Friday, Oct. 06, 1967

Clap Hands, Here Comes Strasberg

The comely blonde walked confidently onto the bare stage of Paris' Salle Gemier and smiled at her audience of fellow actors and actresses. Whatever the scene required, she obviously felt up to it.

"You are on vacation," droned a Bronx-plated voice from the darkened auditorium. "You are in your hotel room, reading. Then, when I clap my hands, you will see lights on the beach. When I clap a second time, you will hear noises. And when I clap a third time, you will hear screams. O.K., you're on your own. Have a good time."

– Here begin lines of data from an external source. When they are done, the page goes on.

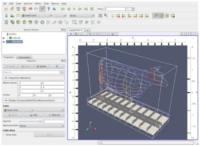Collapse the Properties (Wavelet1) section
Screen dimensions: 200x146
click(6, 78)
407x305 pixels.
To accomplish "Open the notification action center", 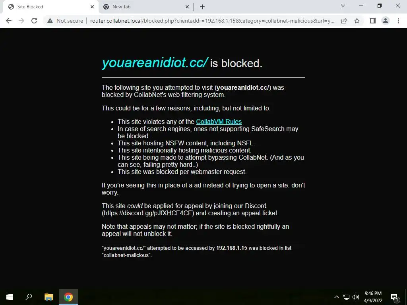I will pos(394,297).
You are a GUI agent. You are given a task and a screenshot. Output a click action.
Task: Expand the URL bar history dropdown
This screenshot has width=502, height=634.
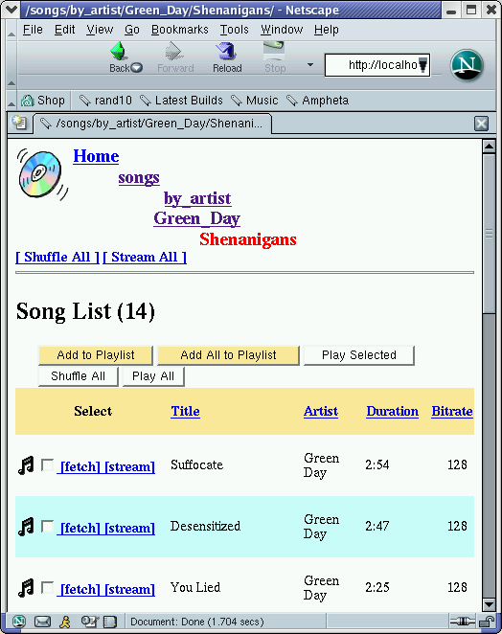point(423,65)
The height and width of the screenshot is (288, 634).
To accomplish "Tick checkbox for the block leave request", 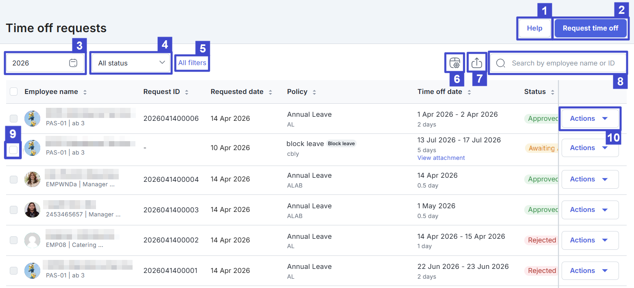I will click(14, 150).
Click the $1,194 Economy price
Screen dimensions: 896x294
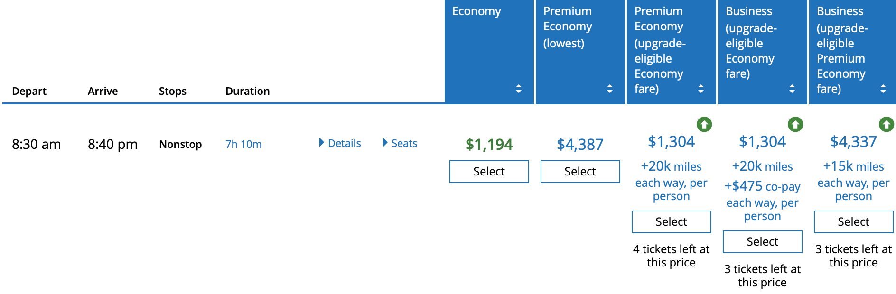(x=489, y=144)
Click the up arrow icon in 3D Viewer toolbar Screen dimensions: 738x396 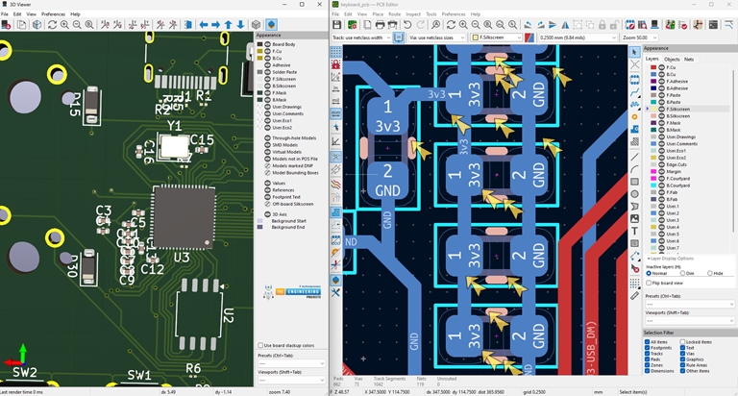(x=230, y=24)
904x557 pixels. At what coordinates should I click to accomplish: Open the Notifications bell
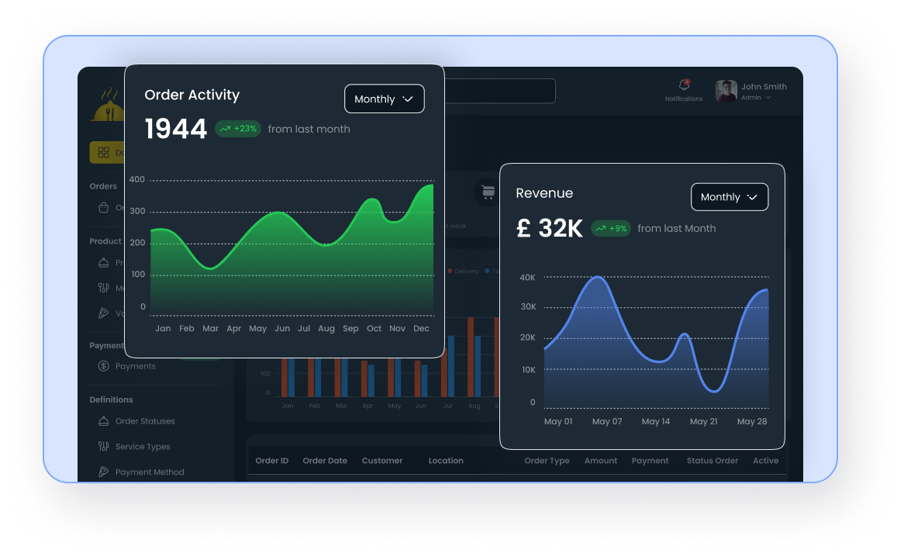click(684, 85)
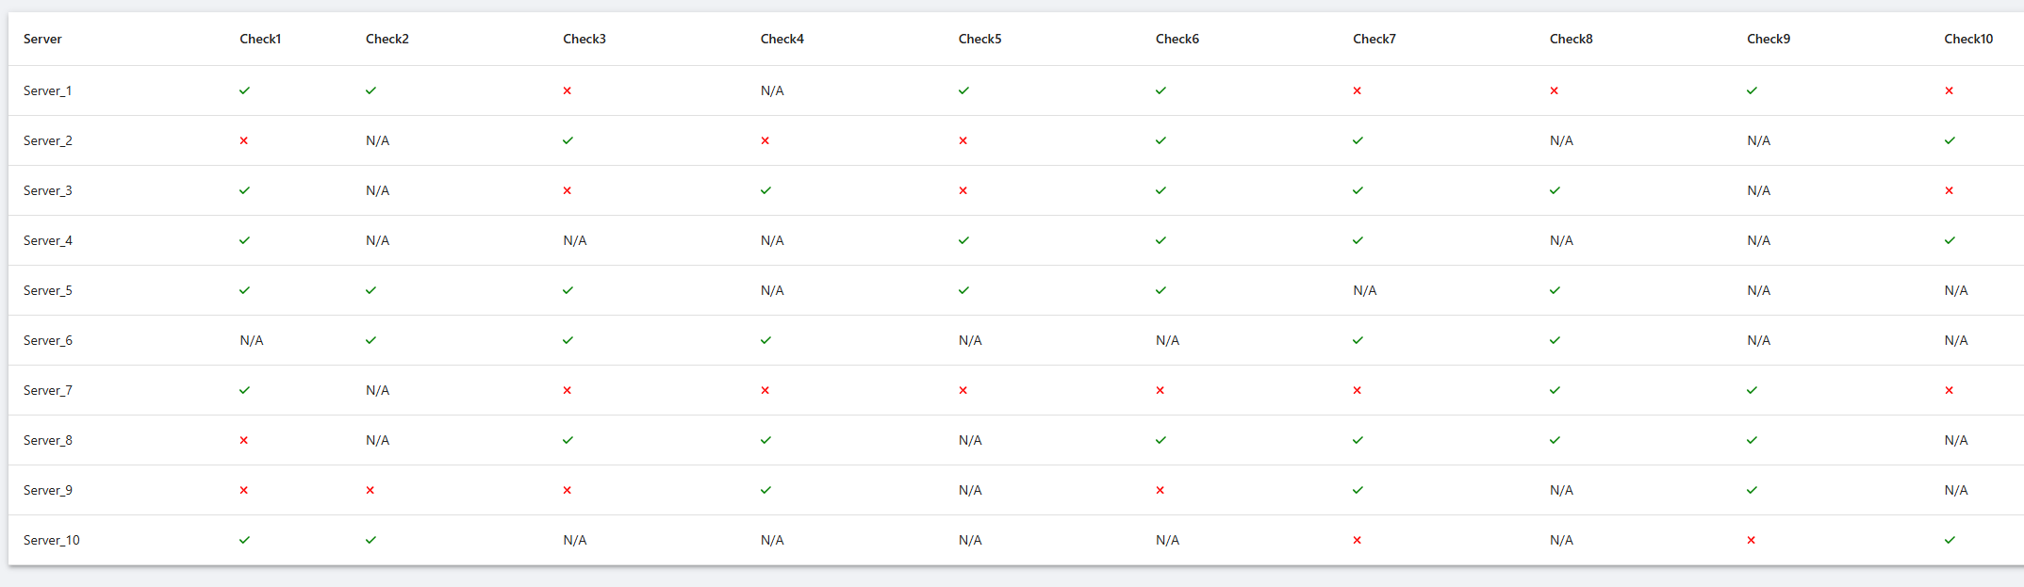This screenshot has width=2024, height=587.
Task: Click the red X for Server_9 Check2
Action: point(370,490)
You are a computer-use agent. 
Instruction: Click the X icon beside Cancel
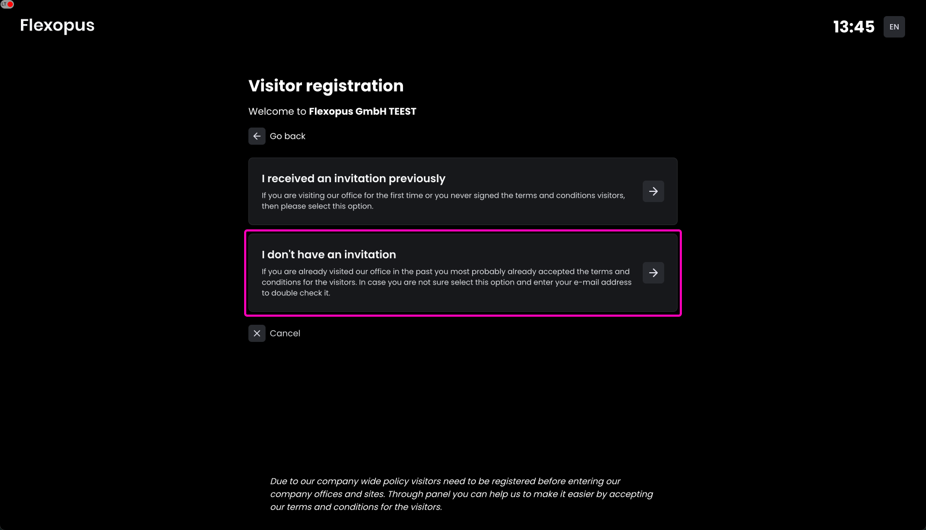coord(257,333)
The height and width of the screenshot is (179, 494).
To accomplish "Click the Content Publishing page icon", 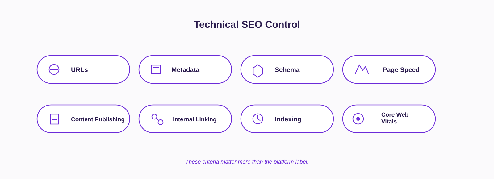I will pyautogui.click(x=54, y=119).
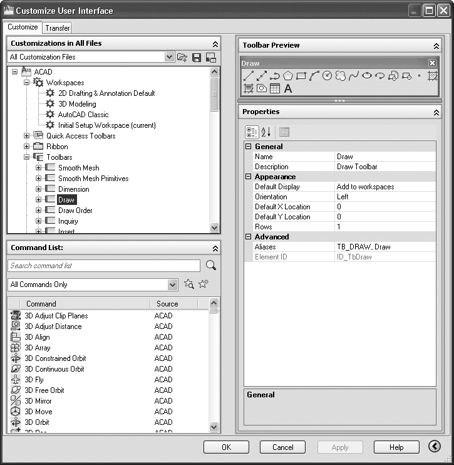The height and width of the screenshot is (465, 454).
Task: Switch Properties to alphabetical sort view
Action: coord(266,132)
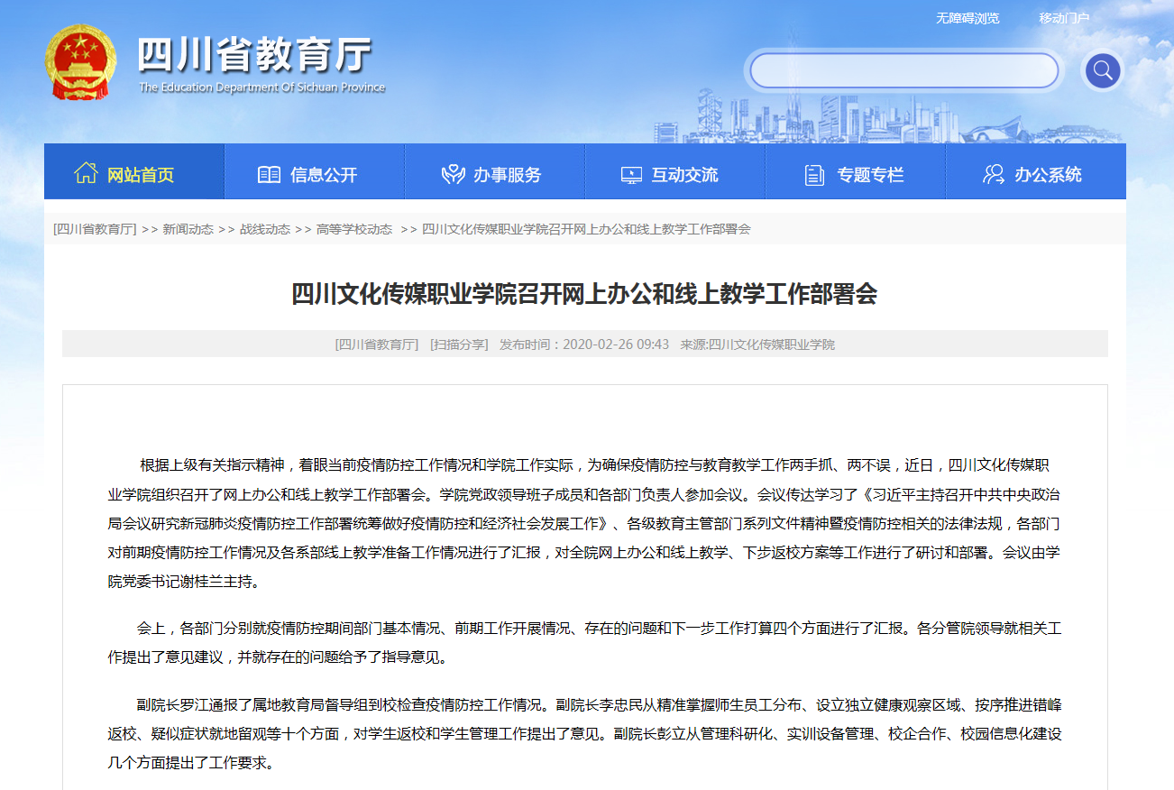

More of the Shame. The voice belonged not to a hypnotist but to Lee Strasberg, 65, director of the Actors Studio, teaching method acting for the first time in Europe. "You seemed even to have run through a wall," he scolded after the actress' first effort to follow his commands. "When you smoked a cigarette, you held your fingers together as though you were sucking them. The cigarette had no taste, no reality. Now let's try again."

In a few embarrassed moments, the early confidence had gone. The actress responded like a Miss Universe candidate who had just popped a shoulder strap. Nevertheless, she returned the next day for more of the shame. Though Strasberg's famous pop-psych approach to acting has lately been criticized as much as it has been acclaimed in the U.S., the French have welcomed him as though he were Stanislavsky reincarnate. "The event of the theatrical season," trumpeted Le Monde, and 443 theater folk from 26 countries plunked down $60 each to get the Strasberg pitch. Among the students who enrolled in the four-week course were a Moulin Rouge chorus girl and a psychotherapist, as well as some of the best actors and directors in France, notably Jeanne Moreau, Alain Resnais, Annie Girardot, Delphine Seyrig, Louis Malle, Madeleine Robinson and Jean-Louis Barrault.

Let's Pretend. And why are seasoned pros interested in playing Strasberg's little game of let's pretend? "For a cow to give milk," explains Actor-Director Barrault, "she must go back out into the fields from time to time." Adds Director Malle: "We needed Strasberg. I know that some French actors will say his method leads to overly introspective, overly personalized performances. But that's just our trouble. The French actor suffers from under-introspection."

Not for long, if Strasberg has his way. During one class, after chiding a group of actors for eating their make-believe breakfast too rapidly, he lectured: "You are unconsciously following only chronological sequences, imitating an act rather than re-creating it. Through mastery of emotional memory after mastery of sensory memory, we create something new." "Absolutely fascinating," says Jeanne Moreau. "In principle, I am against all systems for training actors, but now 1 know that this is not what Strasberg means or does. He is a great teacher, the kind who doesn't mold an actor but makes him discover simple things he has never really considered or important things he has forgotten." Jean-Paul Belmondo prefers to forget Strasberg. He attended one class, stayed ten minutes, and then stalked out, sniffing: "I'm not for that gimmick. For some, it may be useful, but I don't need it."

Nevertheless, most of the French actors obviously dig la methode and its group-therapy techniques. Says Strasberg: "One can sense their budding understanding." And also their growing dependence on the master. "What," wailed one French actress last week, "will we do after Lee has gone?" Maybe just pretend that he hasn't.